Secondo il report ufficiale della regione Veneto, i centri antiviolenza sono 21, uno ogni 120.000 donne circa. Uno di questi CAV, quello di Chioggia, dal 2016 è gestito dalla cooperativa Gruppo R di Gruppo Polis. Alice Zorzan è la responsabile dei servizi del Gruppo riguardanti la violenza di genere. A lei abbiamo chiesto di raccontarci meglio la realtà dei Centri Antiviolenza e, più nello specifico, come stia procedendo l’esperienza di Chioggia.
Come si arriva ad aprire un centro antiviolenza?
Generalmente un centro antiviolenza si apre su iniziativa di un ente locale, ma ci possono essere centri privati. Infatti, un centro antiviolenza può essere gestito direttamente dal Comune oppure lo stesso Comune può attivare una collaborazione con un ente privato, come le cooperative con le competenze e i requisiti necessari. Generalmente il servizio viene affidato tramite gara d’appalto su finanziamenti comunali, regionali o nazionali. Questo è quello che è stato fatto nel nostro caso con il CAV di Chioggia denominato Civico Donna: il comune di Chioggia ha indetto un bando che poi è stato vinto da Gruppo R.

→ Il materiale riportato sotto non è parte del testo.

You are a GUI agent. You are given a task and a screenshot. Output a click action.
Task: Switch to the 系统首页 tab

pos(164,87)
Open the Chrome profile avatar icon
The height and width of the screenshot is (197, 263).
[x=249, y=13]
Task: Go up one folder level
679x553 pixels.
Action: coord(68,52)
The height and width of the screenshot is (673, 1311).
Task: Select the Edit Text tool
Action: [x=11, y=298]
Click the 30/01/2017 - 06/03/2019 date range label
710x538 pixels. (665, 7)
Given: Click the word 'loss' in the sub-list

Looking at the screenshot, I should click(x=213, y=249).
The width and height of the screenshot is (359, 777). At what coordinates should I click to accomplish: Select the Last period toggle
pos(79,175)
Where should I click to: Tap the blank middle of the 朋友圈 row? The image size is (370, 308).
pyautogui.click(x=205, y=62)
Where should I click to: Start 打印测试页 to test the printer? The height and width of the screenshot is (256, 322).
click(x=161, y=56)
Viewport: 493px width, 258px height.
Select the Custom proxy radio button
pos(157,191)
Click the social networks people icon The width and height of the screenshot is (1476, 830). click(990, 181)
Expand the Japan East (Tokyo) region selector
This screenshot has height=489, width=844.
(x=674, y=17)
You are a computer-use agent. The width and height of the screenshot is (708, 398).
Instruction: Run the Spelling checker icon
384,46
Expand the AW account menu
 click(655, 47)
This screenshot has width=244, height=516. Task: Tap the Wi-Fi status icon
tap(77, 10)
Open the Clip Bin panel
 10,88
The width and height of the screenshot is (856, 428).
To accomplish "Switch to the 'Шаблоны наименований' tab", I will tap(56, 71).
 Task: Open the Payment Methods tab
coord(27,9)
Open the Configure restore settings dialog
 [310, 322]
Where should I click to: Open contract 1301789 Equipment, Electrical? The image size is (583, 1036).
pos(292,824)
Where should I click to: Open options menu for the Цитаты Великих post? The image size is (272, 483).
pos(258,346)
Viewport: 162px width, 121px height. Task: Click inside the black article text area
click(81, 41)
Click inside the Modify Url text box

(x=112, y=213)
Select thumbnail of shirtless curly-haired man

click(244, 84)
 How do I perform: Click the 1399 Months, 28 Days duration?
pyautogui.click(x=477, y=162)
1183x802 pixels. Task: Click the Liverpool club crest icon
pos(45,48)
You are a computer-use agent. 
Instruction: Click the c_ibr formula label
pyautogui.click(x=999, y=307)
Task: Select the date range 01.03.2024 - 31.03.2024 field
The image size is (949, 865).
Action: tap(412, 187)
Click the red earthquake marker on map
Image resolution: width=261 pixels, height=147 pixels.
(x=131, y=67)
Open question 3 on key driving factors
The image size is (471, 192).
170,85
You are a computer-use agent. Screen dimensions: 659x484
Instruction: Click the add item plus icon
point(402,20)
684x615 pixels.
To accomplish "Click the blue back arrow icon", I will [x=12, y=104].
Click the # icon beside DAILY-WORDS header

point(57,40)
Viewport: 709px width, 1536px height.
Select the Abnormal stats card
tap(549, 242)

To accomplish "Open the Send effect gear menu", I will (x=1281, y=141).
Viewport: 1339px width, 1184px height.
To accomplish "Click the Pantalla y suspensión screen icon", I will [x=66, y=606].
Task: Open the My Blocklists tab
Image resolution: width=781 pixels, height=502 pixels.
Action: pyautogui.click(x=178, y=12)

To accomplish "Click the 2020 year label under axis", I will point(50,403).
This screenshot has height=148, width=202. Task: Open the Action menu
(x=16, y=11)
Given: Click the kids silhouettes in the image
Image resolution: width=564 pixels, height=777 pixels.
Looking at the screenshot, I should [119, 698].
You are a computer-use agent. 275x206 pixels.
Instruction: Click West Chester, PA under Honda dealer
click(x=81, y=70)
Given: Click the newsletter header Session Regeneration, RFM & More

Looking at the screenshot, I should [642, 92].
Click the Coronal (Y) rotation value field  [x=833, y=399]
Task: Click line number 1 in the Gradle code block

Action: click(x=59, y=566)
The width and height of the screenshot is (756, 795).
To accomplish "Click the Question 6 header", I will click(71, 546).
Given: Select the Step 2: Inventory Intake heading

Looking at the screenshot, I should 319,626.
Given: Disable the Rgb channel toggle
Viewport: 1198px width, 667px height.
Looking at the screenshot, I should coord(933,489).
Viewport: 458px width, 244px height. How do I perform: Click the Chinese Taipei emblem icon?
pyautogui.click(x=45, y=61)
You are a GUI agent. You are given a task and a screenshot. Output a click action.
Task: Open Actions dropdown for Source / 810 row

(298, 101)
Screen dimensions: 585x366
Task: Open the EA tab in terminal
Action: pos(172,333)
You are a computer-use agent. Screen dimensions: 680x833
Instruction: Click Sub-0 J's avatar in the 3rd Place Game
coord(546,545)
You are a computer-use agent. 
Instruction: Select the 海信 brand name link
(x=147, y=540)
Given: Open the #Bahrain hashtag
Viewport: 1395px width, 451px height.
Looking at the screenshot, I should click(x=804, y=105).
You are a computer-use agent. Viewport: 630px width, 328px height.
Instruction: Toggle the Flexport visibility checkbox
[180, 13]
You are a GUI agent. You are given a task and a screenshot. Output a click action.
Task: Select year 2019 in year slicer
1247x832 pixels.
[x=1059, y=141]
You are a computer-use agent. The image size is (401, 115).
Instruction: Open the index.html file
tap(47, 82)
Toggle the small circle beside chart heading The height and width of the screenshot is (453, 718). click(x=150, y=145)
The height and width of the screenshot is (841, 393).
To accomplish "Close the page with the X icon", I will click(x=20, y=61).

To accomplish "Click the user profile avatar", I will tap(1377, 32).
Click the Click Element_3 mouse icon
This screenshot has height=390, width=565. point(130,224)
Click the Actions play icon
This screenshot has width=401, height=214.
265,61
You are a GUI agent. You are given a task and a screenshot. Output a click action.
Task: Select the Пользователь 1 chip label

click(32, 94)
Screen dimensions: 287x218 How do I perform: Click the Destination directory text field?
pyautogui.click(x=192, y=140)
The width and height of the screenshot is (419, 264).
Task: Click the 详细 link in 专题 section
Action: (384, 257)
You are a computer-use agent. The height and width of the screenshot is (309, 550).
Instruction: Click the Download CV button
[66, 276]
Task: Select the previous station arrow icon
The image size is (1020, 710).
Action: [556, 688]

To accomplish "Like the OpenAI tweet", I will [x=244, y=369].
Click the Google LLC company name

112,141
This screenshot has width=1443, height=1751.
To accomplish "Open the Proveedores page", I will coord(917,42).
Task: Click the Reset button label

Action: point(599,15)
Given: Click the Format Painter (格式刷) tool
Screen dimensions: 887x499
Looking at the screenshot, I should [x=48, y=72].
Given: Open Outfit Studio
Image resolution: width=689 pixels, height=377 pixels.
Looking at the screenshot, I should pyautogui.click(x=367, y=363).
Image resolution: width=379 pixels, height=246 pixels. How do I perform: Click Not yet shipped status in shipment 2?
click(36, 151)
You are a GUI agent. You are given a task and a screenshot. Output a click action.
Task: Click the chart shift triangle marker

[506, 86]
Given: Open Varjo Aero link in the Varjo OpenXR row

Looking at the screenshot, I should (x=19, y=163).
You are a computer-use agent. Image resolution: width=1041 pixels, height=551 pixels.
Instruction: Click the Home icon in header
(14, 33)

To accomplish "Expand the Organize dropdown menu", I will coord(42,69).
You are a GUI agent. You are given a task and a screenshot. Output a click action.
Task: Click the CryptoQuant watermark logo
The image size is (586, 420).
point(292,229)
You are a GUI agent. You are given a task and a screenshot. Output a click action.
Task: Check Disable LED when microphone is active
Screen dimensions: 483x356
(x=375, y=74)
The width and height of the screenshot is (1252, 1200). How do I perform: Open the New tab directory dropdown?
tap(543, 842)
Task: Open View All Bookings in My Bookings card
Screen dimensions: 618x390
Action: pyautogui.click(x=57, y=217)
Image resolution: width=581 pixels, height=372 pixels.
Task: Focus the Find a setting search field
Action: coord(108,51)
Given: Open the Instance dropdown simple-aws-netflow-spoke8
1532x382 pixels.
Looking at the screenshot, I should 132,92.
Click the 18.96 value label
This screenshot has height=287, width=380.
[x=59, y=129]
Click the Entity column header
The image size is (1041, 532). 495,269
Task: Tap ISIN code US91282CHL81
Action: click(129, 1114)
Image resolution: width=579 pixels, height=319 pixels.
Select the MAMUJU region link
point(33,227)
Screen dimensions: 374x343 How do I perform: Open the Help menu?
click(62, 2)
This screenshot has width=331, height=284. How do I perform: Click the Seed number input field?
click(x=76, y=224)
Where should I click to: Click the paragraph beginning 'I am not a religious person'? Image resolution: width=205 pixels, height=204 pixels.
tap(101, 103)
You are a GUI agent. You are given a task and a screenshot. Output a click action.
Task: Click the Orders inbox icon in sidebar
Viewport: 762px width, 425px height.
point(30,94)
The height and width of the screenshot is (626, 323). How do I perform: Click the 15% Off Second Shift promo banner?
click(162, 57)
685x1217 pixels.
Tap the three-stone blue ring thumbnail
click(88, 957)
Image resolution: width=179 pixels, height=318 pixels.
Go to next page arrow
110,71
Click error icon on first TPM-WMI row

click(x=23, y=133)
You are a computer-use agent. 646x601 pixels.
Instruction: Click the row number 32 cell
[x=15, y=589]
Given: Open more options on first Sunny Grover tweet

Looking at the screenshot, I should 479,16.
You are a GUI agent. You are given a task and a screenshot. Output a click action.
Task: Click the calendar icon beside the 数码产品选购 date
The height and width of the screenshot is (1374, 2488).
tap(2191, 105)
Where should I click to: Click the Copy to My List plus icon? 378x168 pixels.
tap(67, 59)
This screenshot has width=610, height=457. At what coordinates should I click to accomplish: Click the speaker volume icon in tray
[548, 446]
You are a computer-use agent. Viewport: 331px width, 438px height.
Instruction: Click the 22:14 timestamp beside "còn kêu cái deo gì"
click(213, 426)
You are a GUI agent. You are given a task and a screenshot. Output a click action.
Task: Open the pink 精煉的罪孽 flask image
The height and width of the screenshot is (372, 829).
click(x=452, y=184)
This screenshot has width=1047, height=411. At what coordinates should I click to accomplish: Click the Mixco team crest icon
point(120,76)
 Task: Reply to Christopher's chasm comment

Quali sono i servizi che offrono i centri antiviolenza?
In generale, il centro antiviolenza rappresenta la prima porta di accesso verso l’allontanamento dalla violenza che una donna sta vivendo. I servizi sono vari e sono tutti molto importanti perché ogni caso è diverso ed è importante capire le varie situazioni e poter costruire dei percorsi ad hoc per ogni donna che si mette in contatto con noi. Al centro antiviolenza i servizi vanno dall’accoglienza, all’ascolto, dalla consulenza telefonica all’assistenza psicologica e legale. Quando è possibile, ci sono altre attività rivolte alle donne, come per esempio dei gruppi educativi di supporto o altre attività.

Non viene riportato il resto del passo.